Ma quello che qui conta è che, ancora una volta, ad agire per conto di misteriose strutture segrete, nell'ambito di quello che è stato un intrigo internazionale, sono elementi che fanno parte di una struttura spionistica che si è occultata sotto la sigla di un'organizzazione politica, "Ordine nuovo",che tutto è stata meno che fascista.
E'motivo di riflessione il fatto che gli spioni veneti siano stati interessati al depistaggio delle indagini sulla strage di Ustica, perché il loro coinvolgimento comporta seri e pesanti interrogativi sulla loro contiguità con una banda di killer da strapazzo, sia pure sanguinari, come quelli del gruppo Fioravanti-Cavallini. La "famiglia Adams" (Fioravanti e Mambro)con amici e colleghi risiedevano all'epoca in Veneto, ed è la prima coincidenza. Qualcuno conoscevano se è vero che, pur contraddicendosi, hanno tirato in ballo Carlo Digilio, come la persona che, guarda caso, proprio il 2 agosto 1980, Gilberto Cavallini avrebbe dovuto incontrare a Padova.Cavallini lo nega ma afferma che, effettivamente, avrebbe dovuto incontrare un tale che indica come "sub", che forse è lo stesso incaricato di reperire esplosivi, come dichiarato a suo tempo dal pentito ordinovista Paolo Aleardi. Comunque, che si trattasse del "tecnico delle stragi", Digilio, o di qualche altro, la "famiglia Adams", qualcuno conosceva, tanto bene da trattare di armi et similia.
Ed è la seconda coincidenza.
La quelle parti, è un fatto noto, di stragi come mezzo di arma politica per infangare il fascismo e i fascisti se ne intendevano, ed è la terza coincidenza.
La quarta, si può verificare leggendo le notizie sulla stampa e riascoltando i telegiornali per vedere quanto la strage di Bologna è riuscita a far passare in secondo piano quella di Ustica.
La quinta, è la protezione offerta dal servizio segreto militare ai due componenti della "famiglia Adams", Valerio Fioravanti e Francesca Mambro, che ufficialmente non trova spiegazione, visto che al servizio in questione non ci sono dame di carità e frati trappisti che si sono commossi dinanzi alla sorte dei due "ragazzini" dei Nar.
La sesta coincidenza è rappresentata dal fatto che per la strage di Bologna si cercano di avvalorare le stesse piste già utilizzate per depistare le indagini sulla strage di Ustica, bomba palestinese, incidente di percorso, bomba libica ecc.
La settima coincidenza, è che il 28 agosto 1970, a Verona, , patria di spioni e di stragisti, qualcuno cercò di provocare una strage di dimensioni simili a quella del 2 agosto 1980, piazzando una valigia di esplosivo nella sala passeggeri della Stazione ferroviaria, fortunatamente notata da un sottufficiale della Polfer che darà l'allarme.
E,se le identiche modalità operative non sono una coincidenza... Non è una tesi nuova, ma non è mai stata approfondita, mentre forse è venuto il momento di farlo iniziando da quella telefonata del 28 giugno 1980 e da quella "intelligence" che ha attivato i Soffiati e colleghi.

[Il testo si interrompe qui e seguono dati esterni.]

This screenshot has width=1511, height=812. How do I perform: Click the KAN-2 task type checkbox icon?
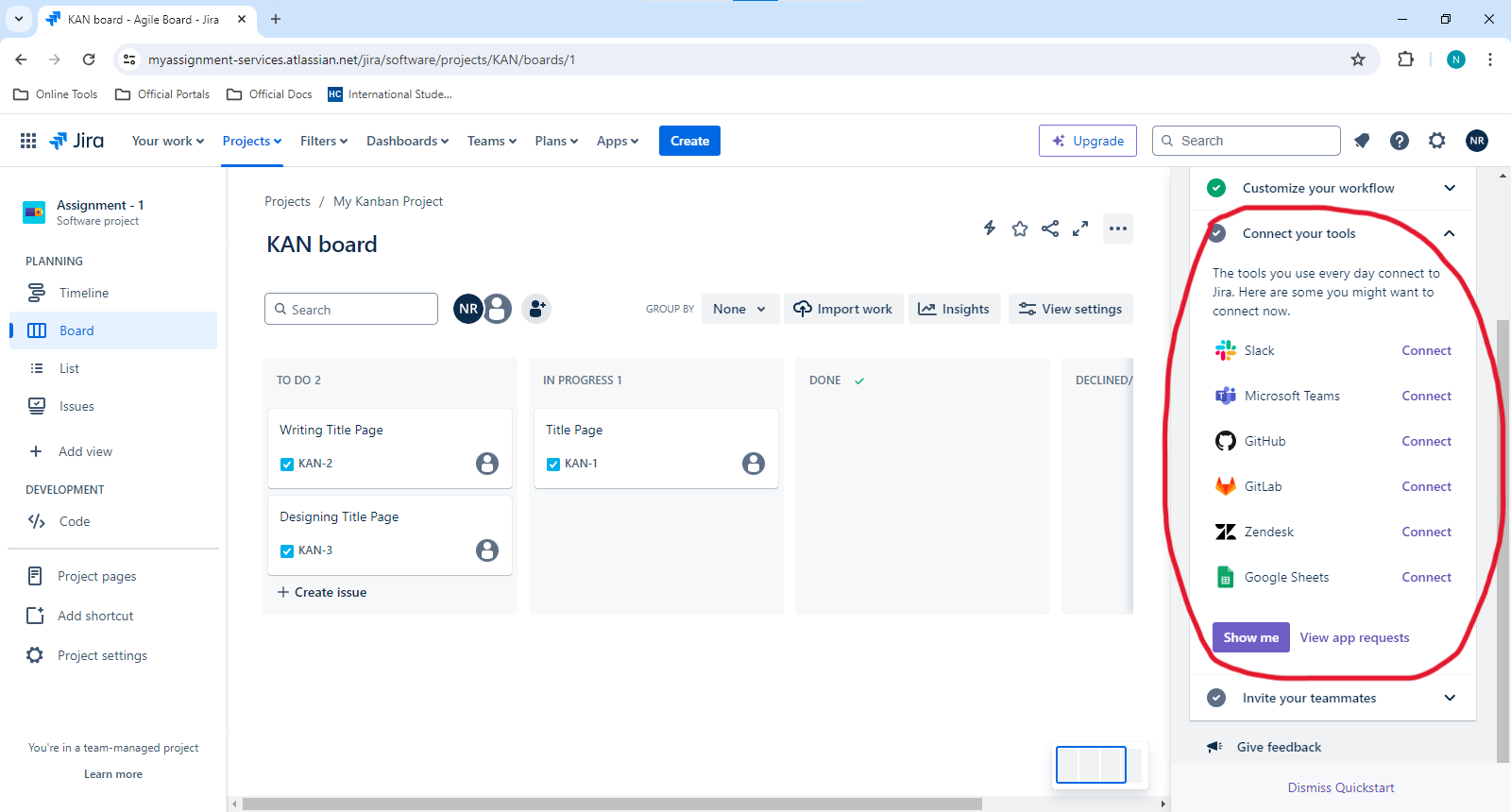click(x=287, y=464)
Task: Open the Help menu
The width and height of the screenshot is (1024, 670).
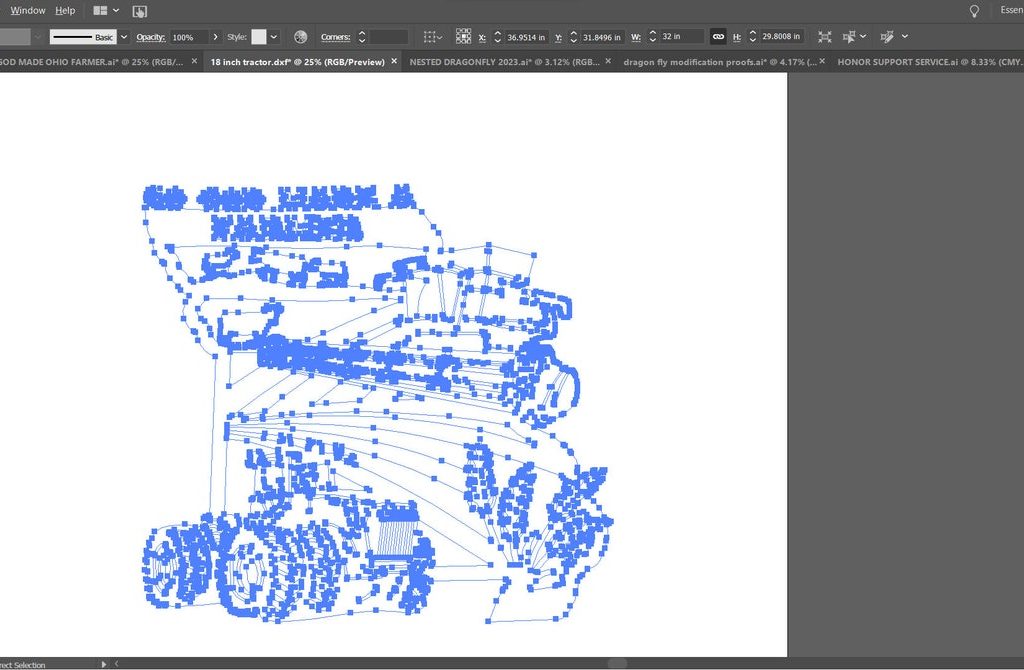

La cellula veneta non ha mai guardato alla Berlino del Terzo Reich, ma a Gerusalemme"capitale eterna ed Invisibile"di Israele, certamente, ed è questa la verità che si vuole occultare continuando a spacciare per fascista uno "stragismo" che ha servito solo gli interessi di chi si è nutrito di odio nei confronti del fascismo.
E la verità va cercata fuori e contro le istituzioni che tutto hanno fatto per occultarla, con buona pace di quanti ostentano la loro fiducia in esse ma attendono ancora, dopo tanti e tanti anni, di sapere chi e perché hanno ucciso i suoi familiari.
E continuando a cercare fascisti e ad avere fiducia in chi i "fascisti" ha usato come paravento per una politica antifascista, non lo saprà mai.